(CN) - Exxon Mobil does not discriminate against older pilots in banning the 60-plus crowd from flying its corporate aircraft, the 5th Circuit ruled.
On behalf of three implicated workers, the Equal Employment Opportunity Commission sued the oil giant in 2006, calling the mandatory retirement of pilots at age 60 a violation of the Age Discrimination in Employment Act.
Irving, Texas-based Exxon countered that the policy was a bona fide occupational qualification, of BFAQ, similar to a ban by the Federal Aviation Administration against older commercial pilots.
U.S. District Judge Ed Kinkeade in Dallas granted Exxon summary judgment, but the New Orleans-based 5th Circuit deemed that ruling premature and called for further discovery to ascertain whether the policy is a BFAQ.
The trial court reached the same conclusion after that inquiry, however, and this time did not face a reversal from the federal appeals court.
"We conclude that Exxon has established its mandatory age retirement rule is BFOQ and the EEOC has not demonstrated a genuine issue of material fact," the unsigned Tuesday opinion states. "Therefore, we affirm the District Court."
The appeals court shot down the EEOC's attempt to distinguish the jobs of the Exxon pilots from those of commercial pilots under the FAA rule.
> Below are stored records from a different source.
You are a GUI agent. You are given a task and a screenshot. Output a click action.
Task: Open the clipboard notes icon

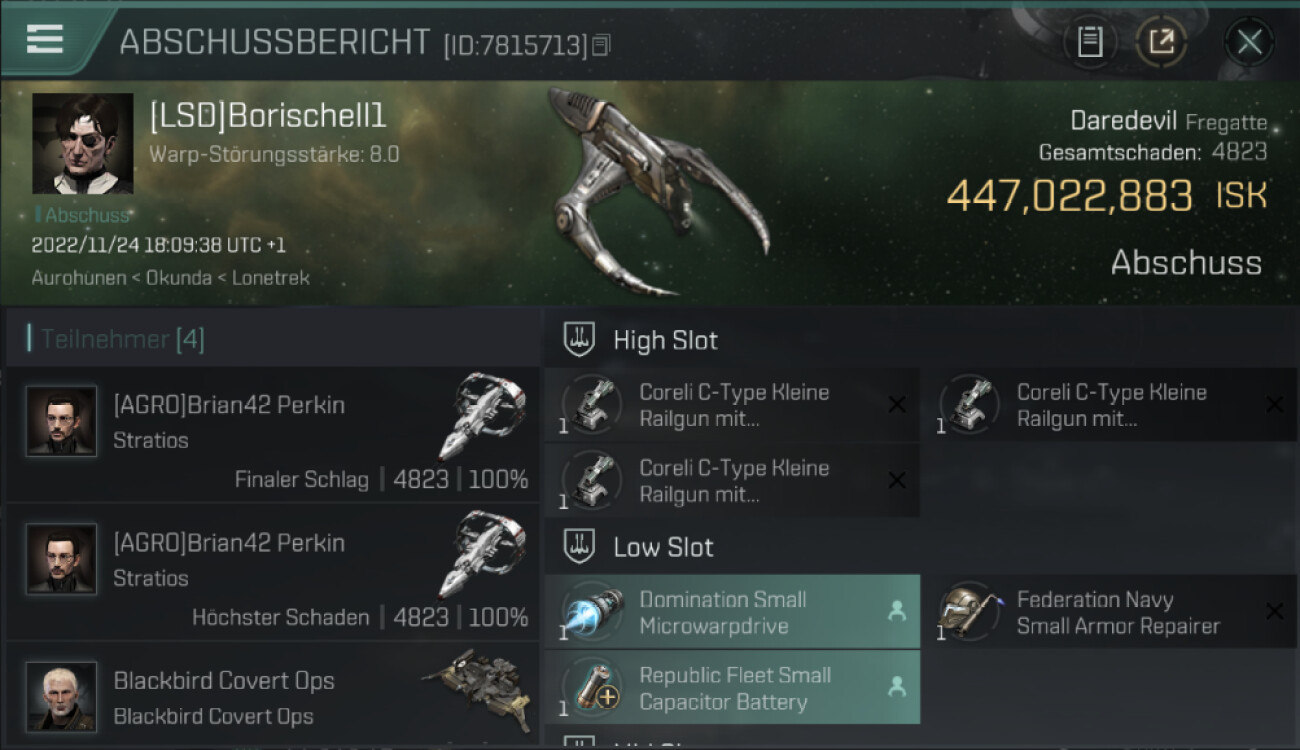pyautogui.click(x=1089, y=42)
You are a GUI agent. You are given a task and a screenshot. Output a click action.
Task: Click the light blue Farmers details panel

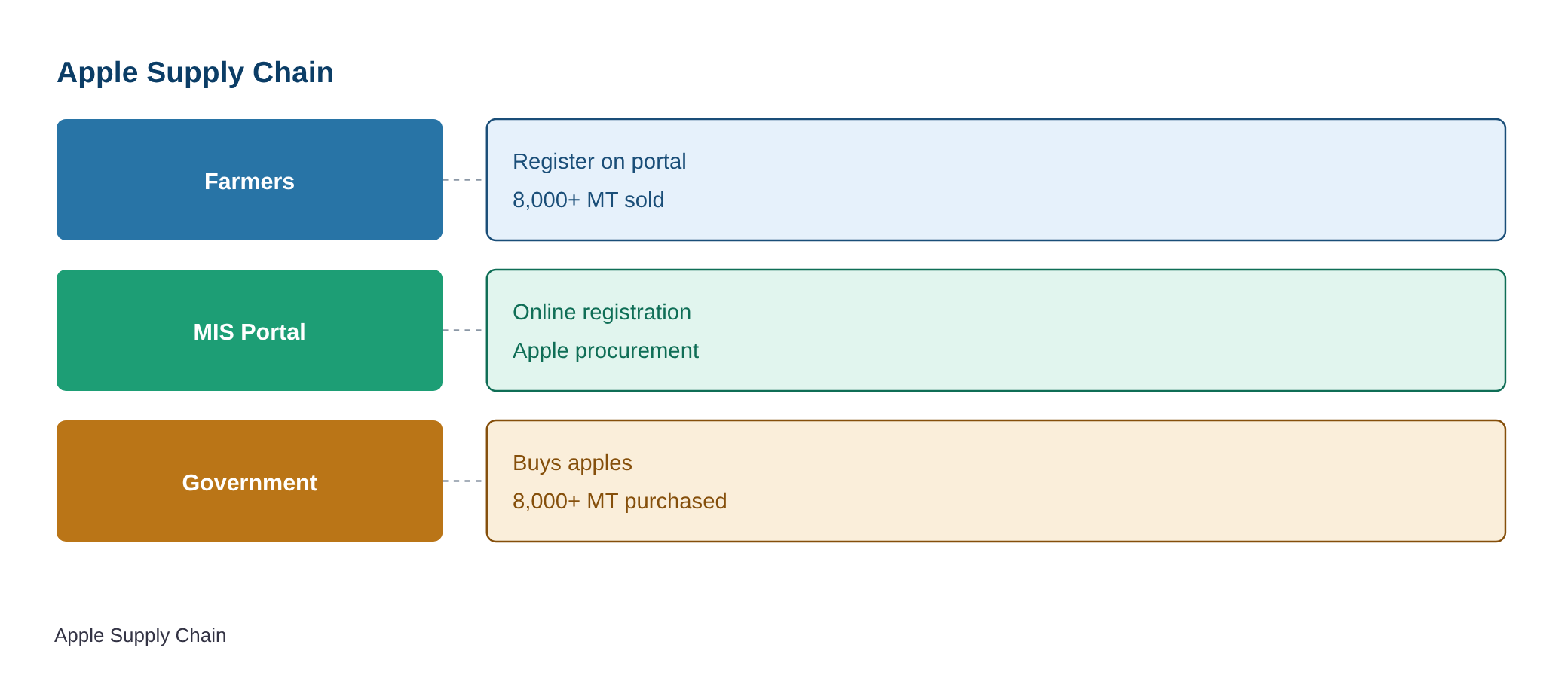[x=996, y=179]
"Exxon has put forth significant evidence demonstrating that its pilots fly similar planes, in similar conditions, and in the same airspace and airports as commercial pilots," the 13-page opinion states. "Exxon's pilots must obtain some of their own pre-flight information, fly with little advance warning, allow passengers to change itineraries mid-flight, and occasionally fly into and out of unfamiliar remote airports. Although Exxon's pilots may face different regulations, certifications, and testing, the essence of their occupation - piloting Exxon's corporate aircraft - is congruent to the essence of commercial piloting."
Likewise, the EEOC failed to show that evidence supporting the FAA's rule was inapplicable to Exxon's operations.
"Although the FAA has not applied the Age 60 Rule to corporate pilots, that alone is insufficient to demonstrate a genuine issue of material fact concerning the applicability of the FAA's safety rationale," the opinion states. "To imply such an automatic conclusion ignores the relevancy of federal regulations or statutes in a private employer's ability to establish a BFOQ."
Exxon had also not failed to prove it was compelled to establish and keep the policy. The EEOC contended that age is not an adequate gauge of fitness, and that individual testing is practical and possible.
"Exxon has established that it was compelled to adopt the rule because there are no adequate means of individually testing each pilot," the opinion states. "Exxon presented the testimony of several medical professionals - including a cardiologist and neurologist-and the reports of multiple organizations on the issue. Each affirmed the notion that there are no adequate medical tests that would help Exxon predict whether a pilot was at risk for suffering sudden and subtle incapacitation while in flight. Further, the evidence confirmed that the risk for this incapacitation increased significantly with age and no individualized testing could account for this increased risk."
Exxon has not returned a request for comment.